Written exercise | Can you write out the records again from their start up to and including the line that contains "Click the 設定", requests and all, with 104 added to every coordinate in the answers?
##############################
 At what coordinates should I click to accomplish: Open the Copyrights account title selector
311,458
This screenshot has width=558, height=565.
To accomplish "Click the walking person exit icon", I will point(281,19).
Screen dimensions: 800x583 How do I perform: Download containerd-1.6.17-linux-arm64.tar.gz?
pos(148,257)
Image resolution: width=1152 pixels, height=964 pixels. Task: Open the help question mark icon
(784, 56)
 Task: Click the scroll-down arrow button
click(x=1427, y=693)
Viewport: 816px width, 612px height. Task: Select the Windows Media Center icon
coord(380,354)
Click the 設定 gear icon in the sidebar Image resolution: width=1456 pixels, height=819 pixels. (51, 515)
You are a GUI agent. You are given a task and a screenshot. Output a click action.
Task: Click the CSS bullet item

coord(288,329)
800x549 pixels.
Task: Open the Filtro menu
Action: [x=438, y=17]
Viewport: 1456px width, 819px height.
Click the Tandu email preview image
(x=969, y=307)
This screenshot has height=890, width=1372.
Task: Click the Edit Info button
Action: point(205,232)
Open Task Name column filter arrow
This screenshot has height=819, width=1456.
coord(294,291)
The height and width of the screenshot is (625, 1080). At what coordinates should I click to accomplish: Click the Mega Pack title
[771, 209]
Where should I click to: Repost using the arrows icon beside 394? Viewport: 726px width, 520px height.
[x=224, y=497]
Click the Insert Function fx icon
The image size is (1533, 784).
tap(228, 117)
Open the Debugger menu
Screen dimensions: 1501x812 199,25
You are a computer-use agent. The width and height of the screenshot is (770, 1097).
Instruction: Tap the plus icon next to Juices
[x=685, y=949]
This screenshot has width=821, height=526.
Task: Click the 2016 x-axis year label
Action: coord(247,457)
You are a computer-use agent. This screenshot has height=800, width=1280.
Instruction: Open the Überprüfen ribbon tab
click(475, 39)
##############################
Solution |
 At what coordinates should I click to accomplish: Open the Copyrights account title selector
415,562
This screenshot has width=558, height=565.
To accomplish "Click the walking person exit icon", I will point(385,123).
Screen dimensions: 800x583 How do I perform: Download containerd-1.6.17-linux-arm64.tar.gz?
pos(252,361)
Image resolution: width=1152 pixels, height=964 pixels. Task: Open the help question mark icon
(888, 160)
 Task: Click the scroll-down arrow button
click(x=1531, y=797)
Viewport: 816px width, 612px height. Task: Select the Windows Media Center icon
coord(484,458)
Click the 設定 gear icon in the sidebar Image resolution: width=1456 pixels, height=819 pixels. (155, 619)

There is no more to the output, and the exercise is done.